Friday, April 24, 2026

ChatGPT Just Got a Brain Transplant: Workspace Agents Are Here

ChatGPT Just Got a Brain Transplant: Workspace Agents Are Here

OpenAI flipped a switch today that changes what ChatGPT actually is. The company launched Workspace Agents in research preview, and the short version is this: ChatGPT stopped being a chatbot and became something much closer to an autonomous employee.

This is not a minor update. It matters for small businesses in a very practical way. Here is what happened and what you should do about it.

What Workspace Agents Actually Do

Regular ChatGPT waits for you to ask it something, then answers. Workspace Agents do not wait. They run on a schedule, watch for triggers, pull data from connected apps, take actions across tools, and keep going even when you close the browser.

OpenAI is calling this "an evolution of GPTs." The key difference is that these agents are designed for teams, not individuals. Each agent has its own persistent workspace with file access, memory, connected tools, and the ability to write and run code. They can be hooked directly into Slack, where they pick up requests on their own.

The examples OpenAI shared publicly are telling. A "Lead Outreach Agent" researches incoming leads, scores them, drafts personalized follow-up emails, and updates your CRM automatically. A "Weekly Metrics Reporter" pulls data every Friday, builds charts, and sends a report to the team without anyone touching it. A "Product Feedback Router" watches Slack and support channels, converting feedback into prioritized tickets and weekly summaries.

For a small business, that is three full workflows you no longer have to run manually.

How You Set One Up

Building an agent is closer to describing a workflow than writing code. You describe a recurring process in plain language, or upload a file explaining it, and ChatGPT builds the agent: defining steps, connecting tools, adding skills, and testing the result. OpenAI also offers pre-built templates for finance, sales, and marketing to get you started faster.

Agents can connect to third-party apps including Slack, and more integrations are expected as the research preview matures. Existing custom GPTs are not being killed off; OpenAI says a conversion tool to upgrade them into full Workspace Agents is in progress.

The Pricing Window You Should Not Miss

Right now, Workspace Agents are free during research preview. Access is available on ChatGPT Business, Enterprise, Edu, and Teachers plans.

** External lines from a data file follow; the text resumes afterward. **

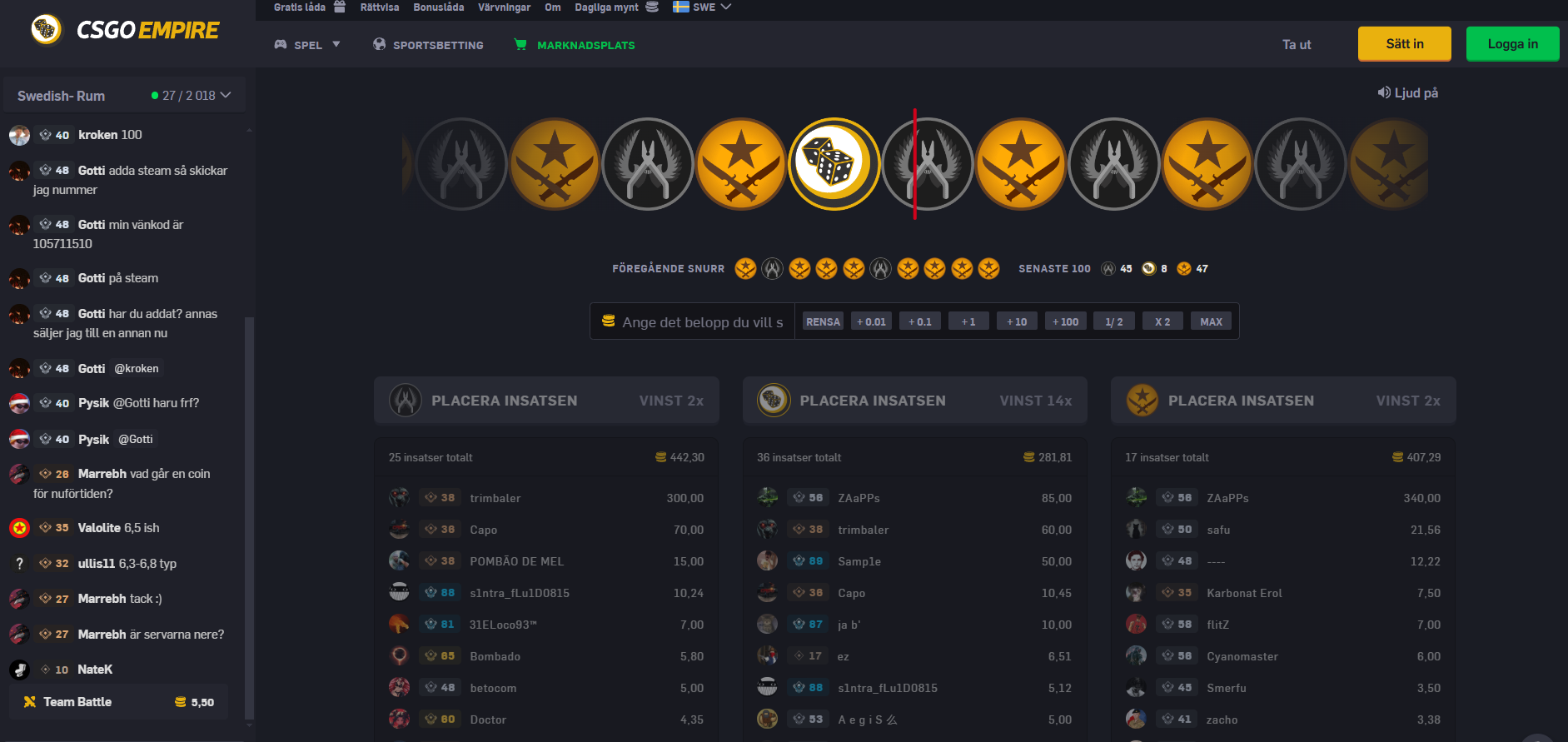Click kroken's avatar in chat
Image resolution: width=1568 pixels, height=742 pixels.
19,135
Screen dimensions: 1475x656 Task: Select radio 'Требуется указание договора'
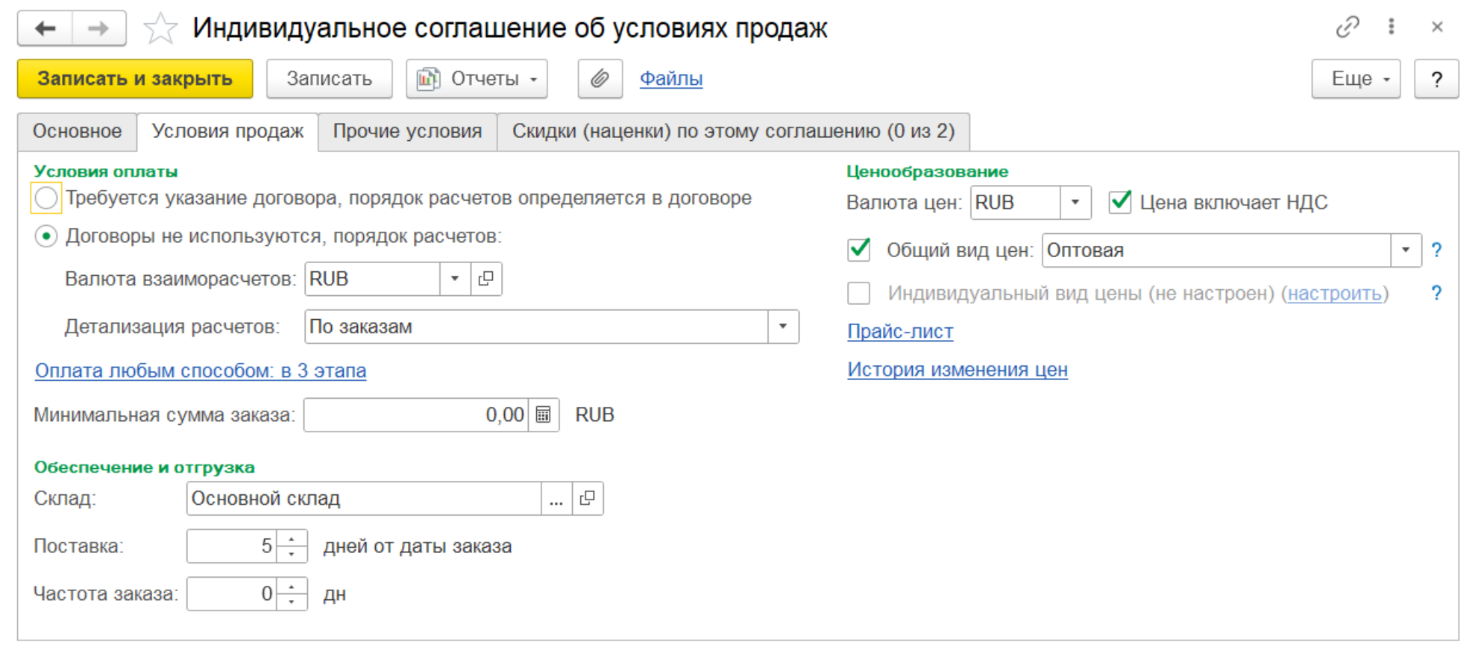point(46,198)
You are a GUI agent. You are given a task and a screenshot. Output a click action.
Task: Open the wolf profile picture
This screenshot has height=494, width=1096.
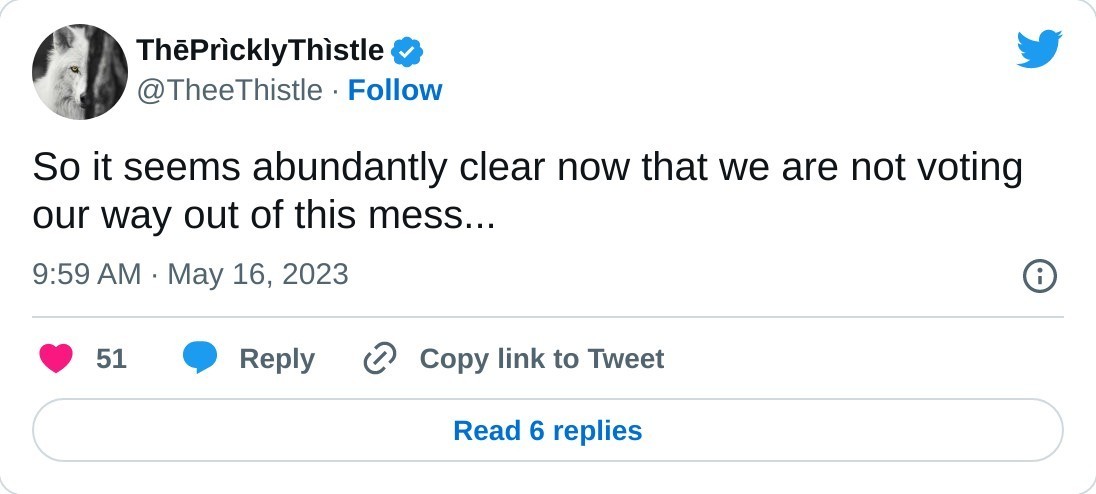pos(80,72)
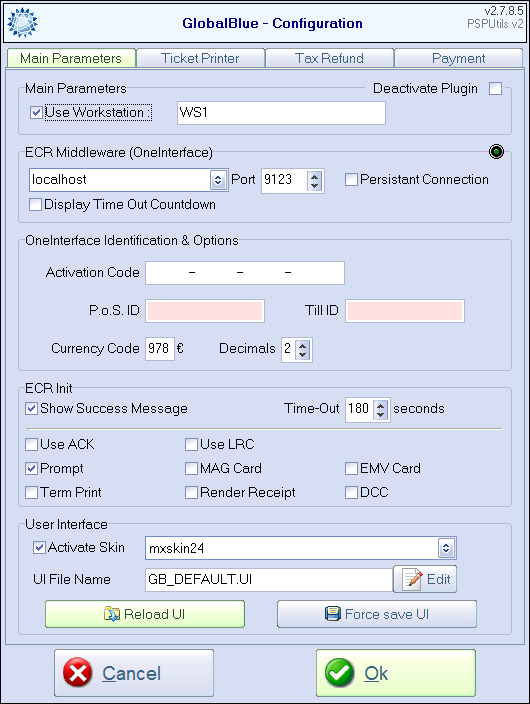Click the Force save UI disk icon
This screenshot has height=704, width=530.
coord(333,614)
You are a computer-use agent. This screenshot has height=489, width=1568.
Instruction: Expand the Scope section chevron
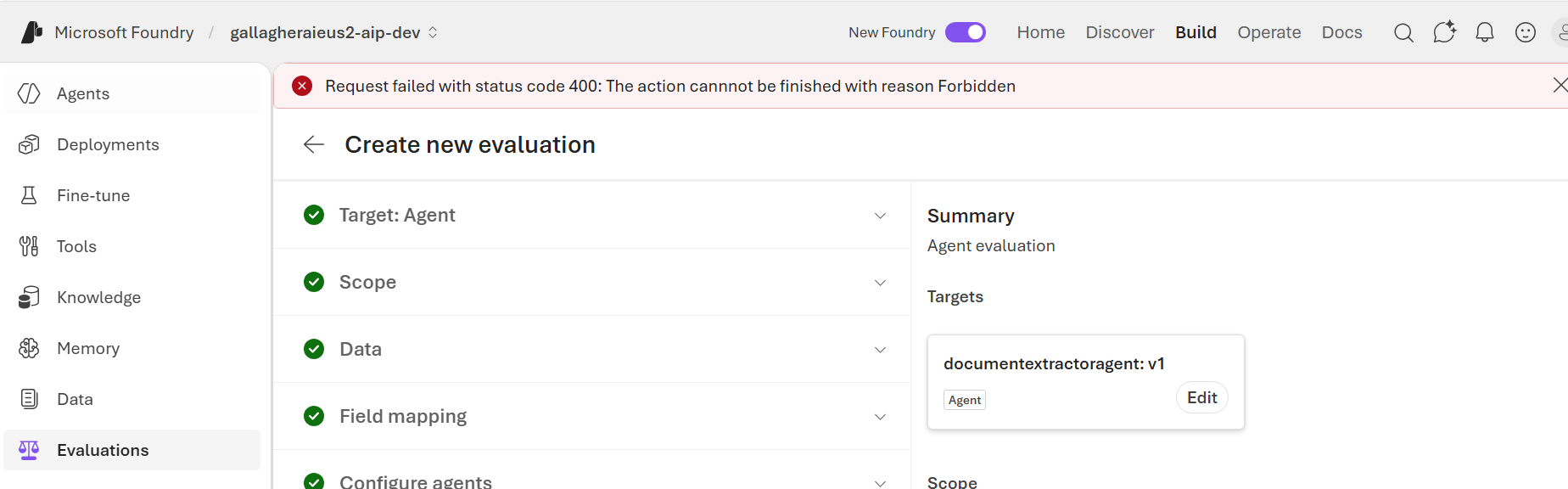880,283
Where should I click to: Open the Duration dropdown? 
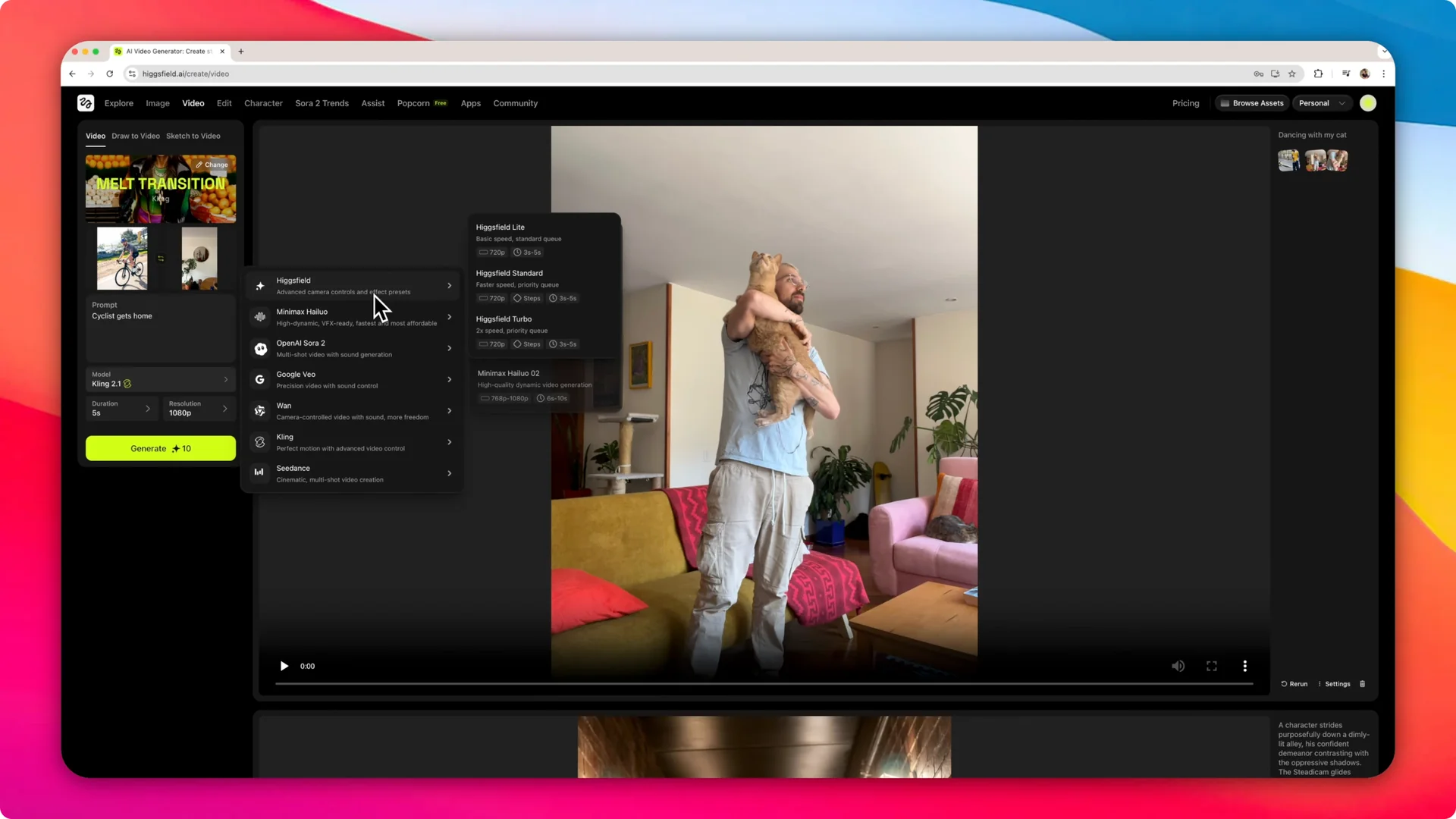[121, 409]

That changes on May 6, 2026, when OpenAI switches to credit-based pricing. The exact cost per credit has not been announced, but the pattern is consistent with their other API-adjacent products: the earlier you experiment and understand what you actually need, the less you pay when the meter starts running.

If you are already on a ChatGPT Business plan, you have roughly 12 days to build agents, test them against real workflows, and figure out which ones actually save you meaningful time. That is the only honest way to evaluate whether the cost-per-credit model will pencil out for your operation.

What This Means for Small Business Owners

The honest read: this is the most significant shift in what AI tools can do for small teams since the original GPT-4 launch. The gap between "AI assistant" and "automated workflow" just narrowed considerably.

The practical read: most small businesses are not running sophisticated enough tooling yet to take full advantage of multi-app agents on day one. But the lead outreach and reporting use cases are accessible right now without complex integrations. Those alone are worth the time investment this week.

The cautionary read: agents that act autonomously can also make mistakes autonomously. OpenAI built in approval checkpoints for high-stakes decisions, and you should use them. Start with agents that surface recommendations and ask for a human sign-off before they send emails or update records.

The free window is short. The upside is real. Build something this week.